Coffee. Short of injecting its sweetly caffeinated goodness directly into our veins, we can’t get enough of it on these shores.
And therein lies the problem, because we’re running out of it - and fast…
Spilling the beans to The Telegraph, Jeffrey Young, managing director of the food and drink market analysts Allegra Group, forewarned that the “rising tide of quality that has been keeping this industry alive" may also be its downfall:
"This thirst for high quality coffee means that production is not keeping up with demand at a global scale so stocks have been declining. Britain is becoming a nation of coffee connoisseurs – like wine, people want to learn about how it's made and how to taste it.”
Yes, gone are the days where a few stodgy beans ground by some clumsy machine and a bit of milk would do it; with so many options for artisan coffee these days, expectations over taste have never been bigger, meaning consumers are not only drinking more cups of coffee, but each cup has a higher coffee content.

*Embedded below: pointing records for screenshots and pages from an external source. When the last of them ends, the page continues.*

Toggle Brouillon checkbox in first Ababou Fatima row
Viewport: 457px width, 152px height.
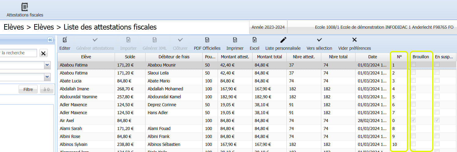pyautogui.click(x=413, y=65)
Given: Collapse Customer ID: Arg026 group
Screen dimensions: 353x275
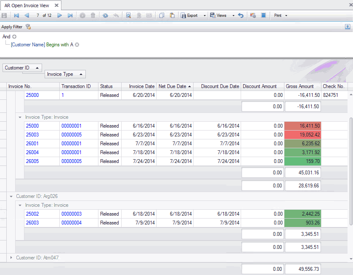Looking at the screenshot, I should pyautogui.click(x=11, y=196).
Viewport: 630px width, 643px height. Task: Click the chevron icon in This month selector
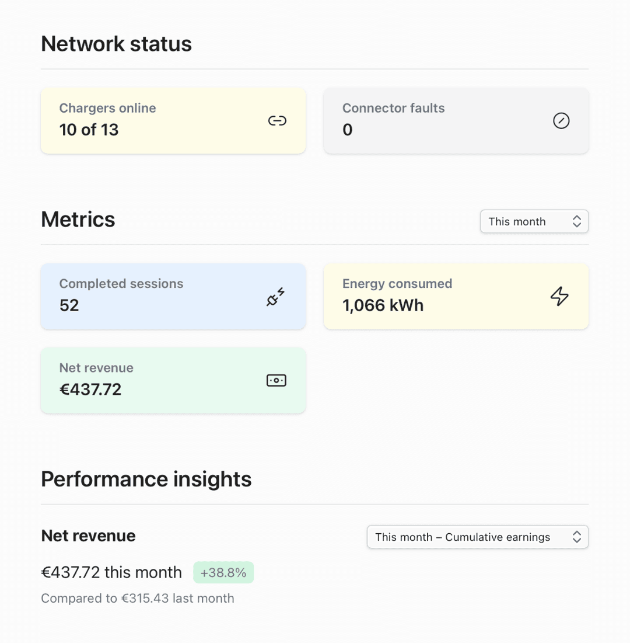(576, 221)
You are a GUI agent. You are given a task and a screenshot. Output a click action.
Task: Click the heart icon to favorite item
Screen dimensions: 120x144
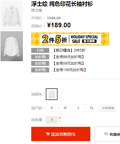(x=106, y=134)
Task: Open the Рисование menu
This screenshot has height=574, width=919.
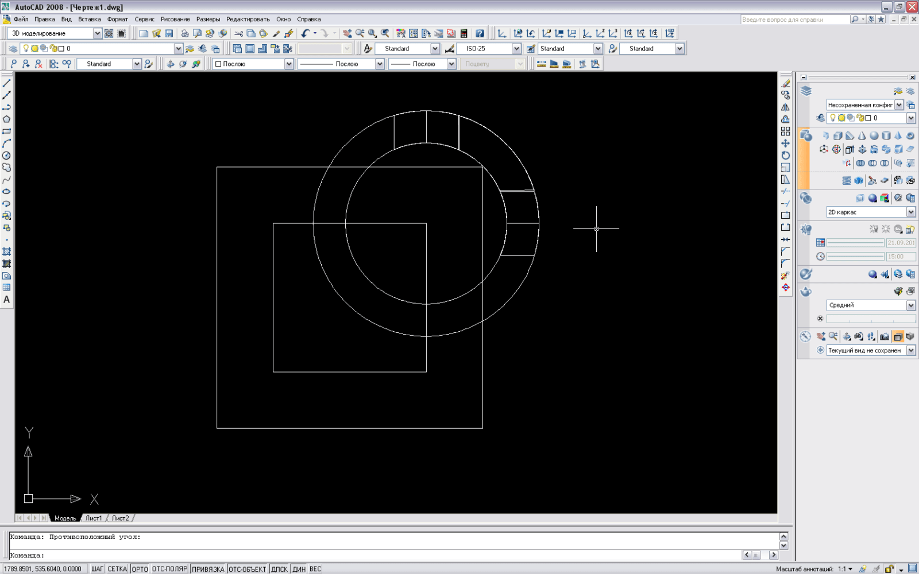Action: click(x=175, y=19)
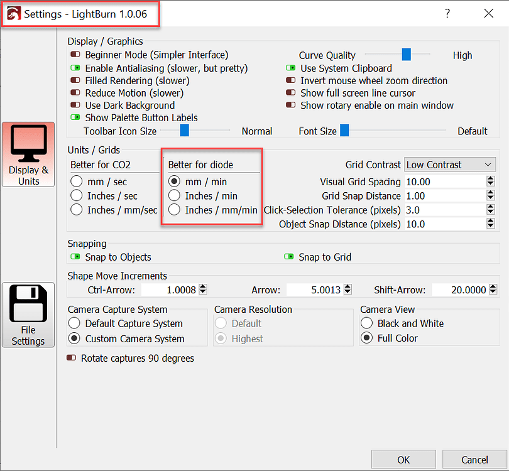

From high street operations to hipster-friendly barista bars, the number of coffee shops on these isles suprassed 20,000 last year, and the continuing rise in sales of domestic pod and espresso machines is also fuelling competition for first-rate beans.
According to experts this mounting demand could see supplies of top quality beans dry up in as little time as three to five years, thanks in part to global warming, which has already threatened a quarter of all output in Brazil - the world’s largest coffee producer. In the next year alone, it’s estimated there will be a deficit of 3.5m bags worldwide.
Forget the melting ice caps - if anything will make us all take a stand against climate change it's the all too worrying future where we won't be able to fulfill our two-a-day Skinny Caffe Mocha requirements.